Your objective:
Reproduce the rows below verbatim, line for line, but leave out the pictures.

Records:
_ _ _ _ _
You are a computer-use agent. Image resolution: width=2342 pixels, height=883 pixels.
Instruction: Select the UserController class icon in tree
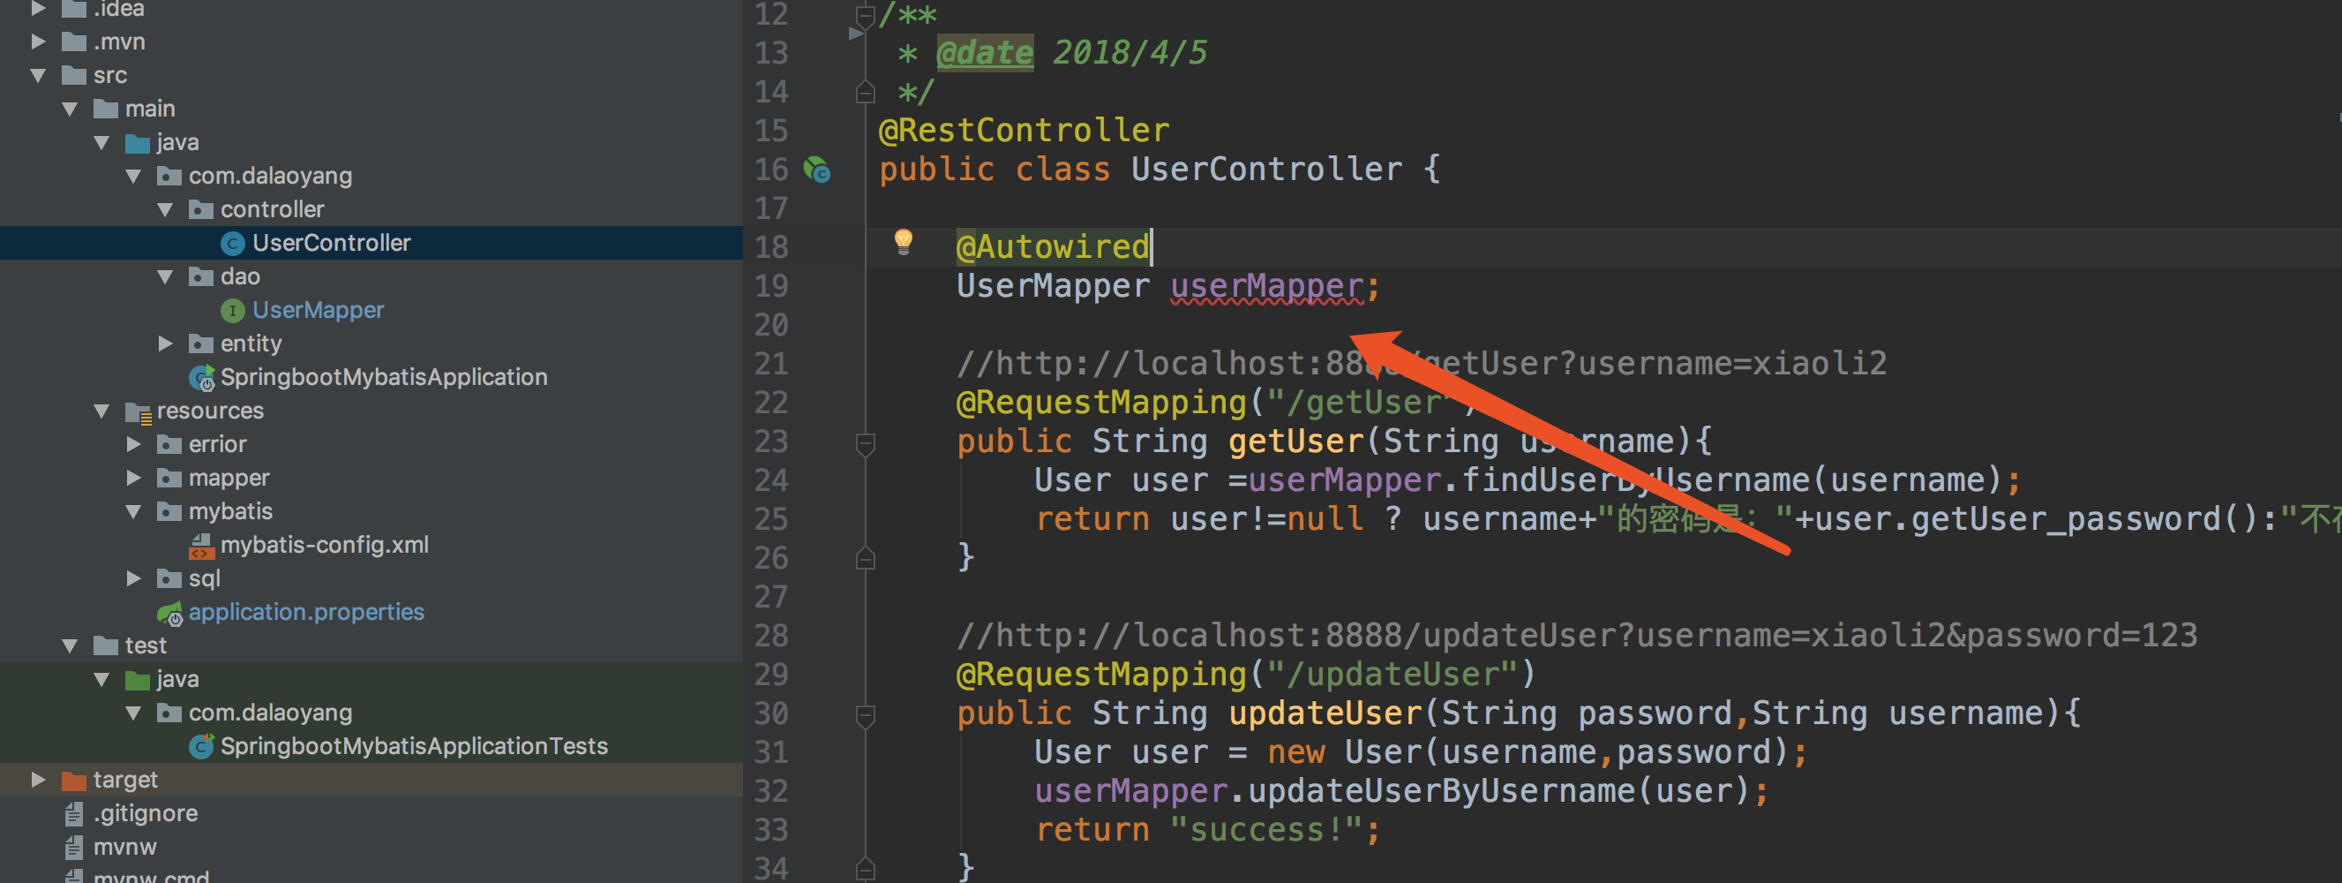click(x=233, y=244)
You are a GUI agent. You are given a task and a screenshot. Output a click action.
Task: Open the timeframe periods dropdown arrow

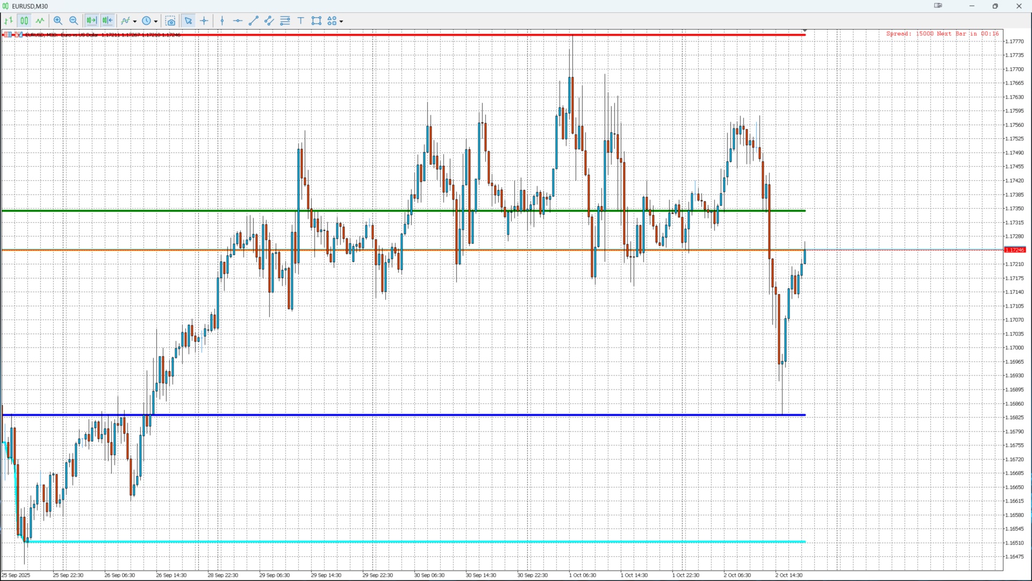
_ _ _ _ _
Complete response:
You are a computer-use agent. Image resolution: width=2342 pixels, height=883 pixels.
Instruction: Select the UserController class icon in tree
click(x=233, y=244)
You are a GUI agent. You are given a task and a screenshot. Output a click action.
Task: Open the timeframe periods dropdown arrow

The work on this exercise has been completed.